Perhaps as you say it’s all a way of carrying out a larger project of liberation. But it looks like class war, a devastating and unending cruelty. Of course I am projecting. I am watching you, again and again, push me up against my middle class limits. The invitation, I think, is to put my bodies into the bodies on display: to wash that sheet, slaughter that chicken. Who said: in the cinema we watch 15 seconds of what people do all their lives? Though I am remembering something else that Godard said about work, without remembering it. That there is a veil or curtain behind which we are not allowed, as cinema goers, to enter. It is a kind of taboo I guess. But in this movie you plunge us into this realm without reserve, and emphasize most of all the body, its intensities and flows, its repetitions and variations, perhaps also its resistances.

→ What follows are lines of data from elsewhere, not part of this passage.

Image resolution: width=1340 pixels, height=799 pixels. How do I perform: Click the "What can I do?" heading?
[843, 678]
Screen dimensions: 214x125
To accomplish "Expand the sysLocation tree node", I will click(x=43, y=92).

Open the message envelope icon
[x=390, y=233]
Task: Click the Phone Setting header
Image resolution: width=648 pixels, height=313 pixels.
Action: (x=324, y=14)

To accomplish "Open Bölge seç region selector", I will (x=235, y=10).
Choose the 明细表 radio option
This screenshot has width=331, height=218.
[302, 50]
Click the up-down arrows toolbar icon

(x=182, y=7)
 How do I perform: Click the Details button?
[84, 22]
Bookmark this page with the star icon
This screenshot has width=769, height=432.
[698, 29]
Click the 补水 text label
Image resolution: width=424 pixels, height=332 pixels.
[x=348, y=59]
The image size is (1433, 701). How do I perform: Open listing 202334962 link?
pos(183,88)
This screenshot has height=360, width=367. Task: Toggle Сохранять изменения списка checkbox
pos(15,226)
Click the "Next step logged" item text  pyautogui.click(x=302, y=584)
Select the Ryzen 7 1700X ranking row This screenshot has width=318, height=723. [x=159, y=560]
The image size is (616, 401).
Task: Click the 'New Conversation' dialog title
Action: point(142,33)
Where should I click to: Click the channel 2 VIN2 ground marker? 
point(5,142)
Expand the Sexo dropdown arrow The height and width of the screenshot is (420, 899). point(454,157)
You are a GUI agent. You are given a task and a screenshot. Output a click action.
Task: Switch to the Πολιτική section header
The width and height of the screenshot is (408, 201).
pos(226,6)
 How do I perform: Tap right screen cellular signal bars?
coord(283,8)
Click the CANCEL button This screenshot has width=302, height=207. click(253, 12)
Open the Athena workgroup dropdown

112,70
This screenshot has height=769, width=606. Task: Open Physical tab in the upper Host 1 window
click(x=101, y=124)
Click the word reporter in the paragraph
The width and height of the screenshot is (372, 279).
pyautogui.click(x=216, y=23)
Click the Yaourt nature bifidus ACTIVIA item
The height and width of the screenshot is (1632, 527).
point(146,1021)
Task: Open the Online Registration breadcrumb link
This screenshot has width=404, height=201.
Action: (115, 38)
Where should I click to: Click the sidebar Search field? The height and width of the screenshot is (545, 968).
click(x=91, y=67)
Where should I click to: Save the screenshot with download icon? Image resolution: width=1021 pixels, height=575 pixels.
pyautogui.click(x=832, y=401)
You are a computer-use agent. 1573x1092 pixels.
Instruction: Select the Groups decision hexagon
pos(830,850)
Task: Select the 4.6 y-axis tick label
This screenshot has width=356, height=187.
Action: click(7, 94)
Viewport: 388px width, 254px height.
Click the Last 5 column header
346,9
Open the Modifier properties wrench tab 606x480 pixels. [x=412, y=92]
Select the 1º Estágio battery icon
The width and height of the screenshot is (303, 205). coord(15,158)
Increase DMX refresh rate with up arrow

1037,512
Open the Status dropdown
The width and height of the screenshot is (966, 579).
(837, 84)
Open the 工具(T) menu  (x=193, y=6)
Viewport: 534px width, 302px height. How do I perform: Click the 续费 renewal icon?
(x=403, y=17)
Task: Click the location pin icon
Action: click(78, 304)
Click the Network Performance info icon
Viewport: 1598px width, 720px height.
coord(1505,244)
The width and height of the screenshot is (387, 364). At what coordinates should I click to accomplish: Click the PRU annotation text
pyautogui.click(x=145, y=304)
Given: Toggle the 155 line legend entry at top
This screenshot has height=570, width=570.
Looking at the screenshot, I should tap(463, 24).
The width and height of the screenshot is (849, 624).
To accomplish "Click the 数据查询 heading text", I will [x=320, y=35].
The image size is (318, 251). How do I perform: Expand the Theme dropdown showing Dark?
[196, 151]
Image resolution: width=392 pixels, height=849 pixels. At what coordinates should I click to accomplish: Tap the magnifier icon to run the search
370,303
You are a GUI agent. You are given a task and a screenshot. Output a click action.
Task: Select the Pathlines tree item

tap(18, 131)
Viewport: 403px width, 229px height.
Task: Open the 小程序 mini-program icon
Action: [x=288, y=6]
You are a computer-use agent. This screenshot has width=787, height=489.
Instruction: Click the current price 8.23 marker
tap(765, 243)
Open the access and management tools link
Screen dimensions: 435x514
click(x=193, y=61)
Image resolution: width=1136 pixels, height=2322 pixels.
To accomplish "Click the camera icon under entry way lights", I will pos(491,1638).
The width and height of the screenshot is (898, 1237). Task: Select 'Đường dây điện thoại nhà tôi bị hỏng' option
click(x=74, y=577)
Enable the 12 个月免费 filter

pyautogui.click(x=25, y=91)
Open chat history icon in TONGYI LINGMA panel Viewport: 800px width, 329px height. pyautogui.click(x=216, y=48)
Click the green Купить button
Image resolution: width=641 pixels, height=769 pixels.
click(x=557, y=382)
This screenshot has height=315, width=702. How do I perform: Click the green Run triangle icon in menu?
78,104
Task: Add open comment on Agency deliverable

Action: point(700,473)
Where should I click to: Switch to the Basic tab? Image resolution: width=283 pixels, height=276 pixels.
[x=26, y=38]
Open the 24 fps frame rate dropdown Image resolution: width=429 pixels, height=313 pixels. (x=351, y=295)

The teeth yes i understand that she is fighting for a better life, a better mouth. I had a friend who lost many teeth and it became difficult to “see” them, in an instant I had pushed them into a different class and I was astonished to see myself do this. As if they suddenly belonged to another group (what group then was i part of?), which was “lower.” All of a sudden there were “levels,” heights and valleys. Teeth give entry to all this, i get that. But the way the street dentist touches his charge, with this cruelty in his fingers. I can feel the patriarchy at work, and then on the other side this touching support by her comrade, perhaps a friend or family member, who literally holds her up. That’s so powerful. It also says: you can endure what cannot be endured. I will help you find the other side.